The management succession plan announced at UnitedHealth Group on Wednesday also comes with corresponding changes in compensation to reflect the changing responsibilities of executives.
David Wichmann will be promoted to CEO on Sept. 1 and see his base salary rate increase from $1.1 million a year to $1.3 million. In addition, he will be eligible for a larger annual cash incentive and receives additional long-term equity awards including stock options, restricted stock units and performance shares.
Wichmann has done pretty well in his 20-year tenure at UnitedHealth Group. The last two years he has been the highest compensated non-CEO of a Minnesota public company when he took home $25.2 million in 2016 and $30.2 million in 2015, mainly from the realized value of his long-term equity awards.
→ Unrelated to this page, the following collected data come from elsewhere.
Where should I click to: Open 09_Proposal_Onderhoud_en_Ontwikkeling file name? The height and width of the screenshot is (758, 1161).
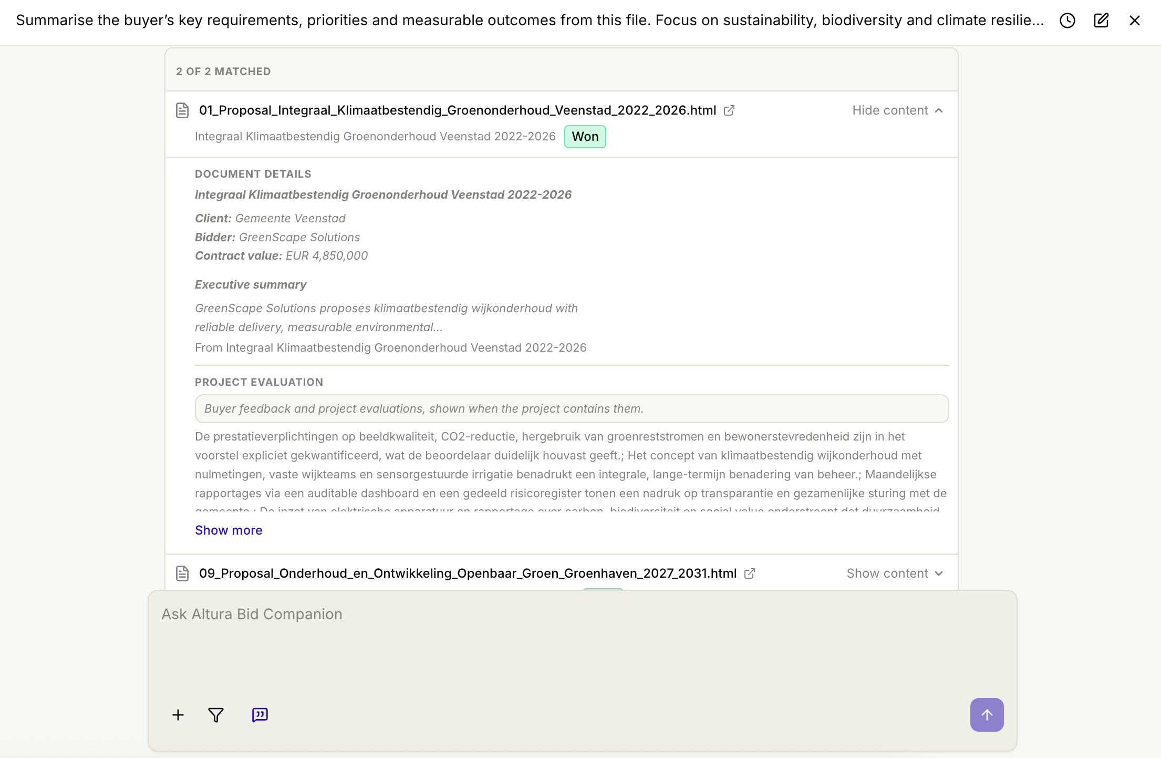click(x=468, y=573)
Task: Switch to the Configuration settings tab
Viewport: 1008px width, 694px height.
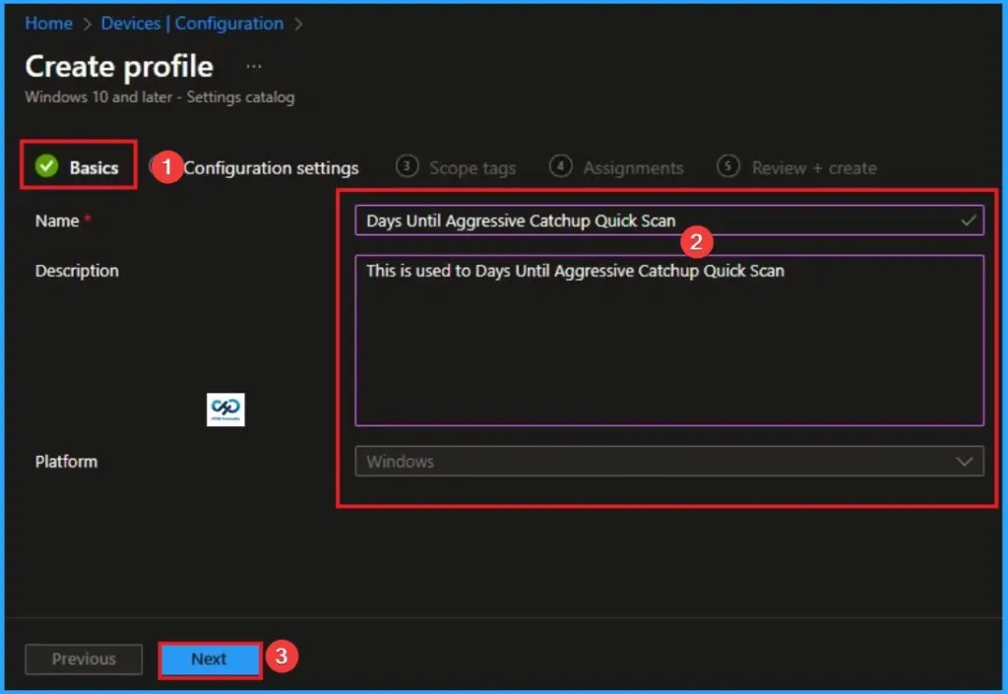Action: (271, 167)
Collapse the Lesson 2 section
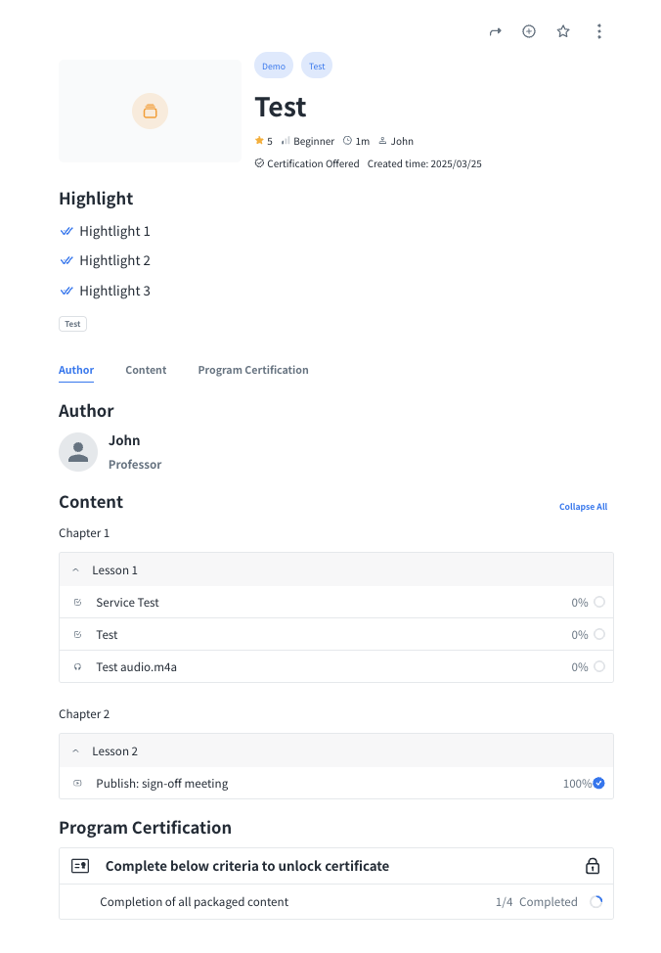The image size is (661, 953). [75, 751]
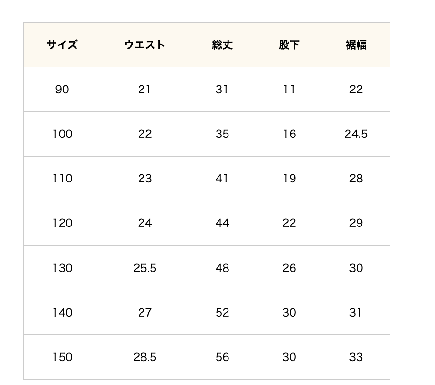Screen dimensions: 435x385
Task: Select the size 100 cell
Action: pos(62,134)
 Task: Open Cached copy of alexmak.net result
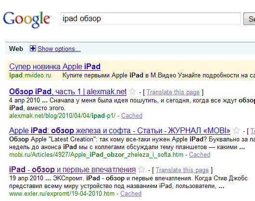click(x=132, y=116)
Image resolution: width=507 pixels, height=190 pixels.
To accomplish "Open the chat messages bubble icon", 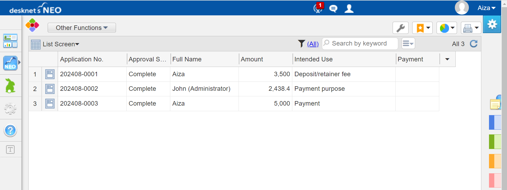I will (333, 9).
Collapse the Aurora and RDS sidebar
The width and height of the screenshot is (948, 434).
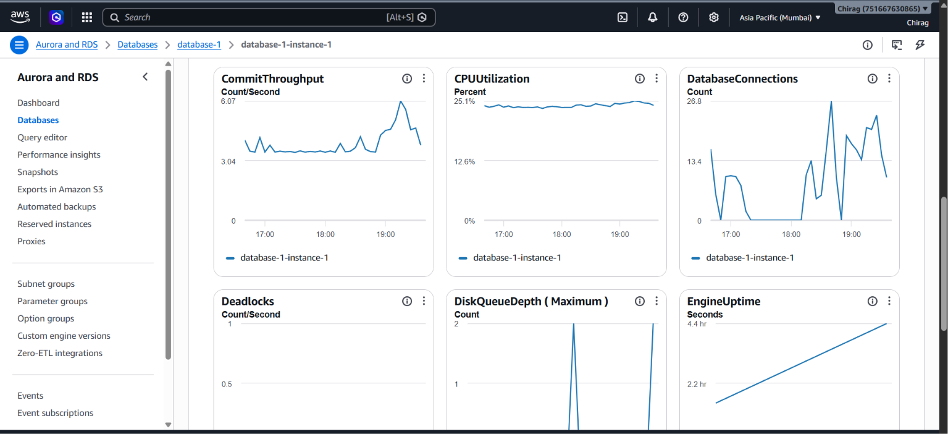point(145,77)
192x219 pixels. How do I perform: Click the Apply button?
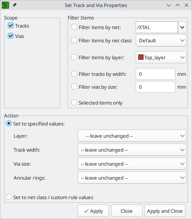[93, 211]
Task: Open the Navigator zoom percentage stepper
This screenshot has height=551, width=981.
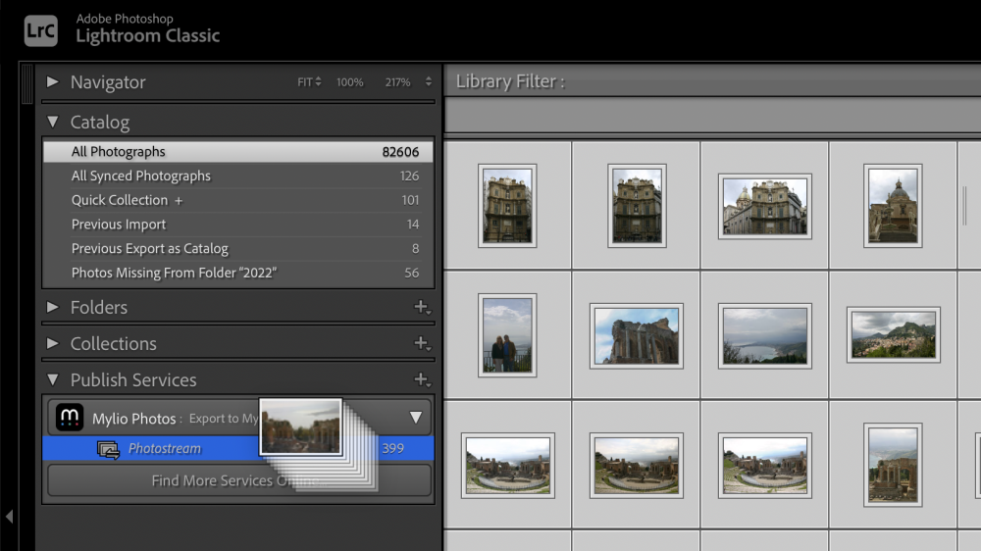Action: 428,82
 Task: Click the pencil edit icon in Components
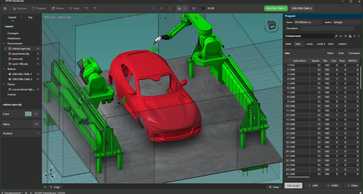(x=336, y=36)
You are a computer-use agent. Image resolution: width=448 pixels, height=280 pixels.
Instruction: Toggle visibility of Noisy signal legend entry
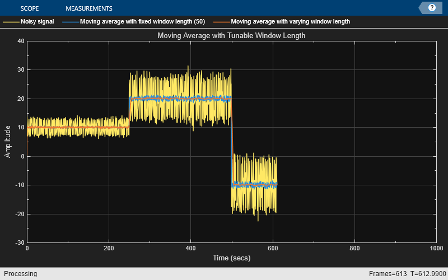(37, 22)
Conversely, Stephen Hemsley will become executive chairman of the board on Sept. 1 and his annual salary will move from $1.3 million to $1 million per year. Hemsley has had the same $1.3 million annual salary since 2007.
The executive chairman title is a new one at UnitedHealth Group and Hemsley is expected to continue his role in shaping the mission and strategic direction of the organization.
During Hemsley’s tenure as CEO the company’s revenue grew from $71.5 billion to an estimated $200 billion and UnitedHealth added more than 200,000 new jobs during that time, including 17,000 in Minnesota.
Hemsley, who has realized millions from long-term equity awards over the years, has generally held on to those shares after they have vested or he’s exercised options. According to the most recent proxy Hemsley now owns or controls more than 3.7 million shares of UnitedHealth Group which would be valued at nearly $725 million based on the current share price.
The role changes also affect chairman Richard Burke who will become lead independent director and his annual cash retainer will decrease to $75,000.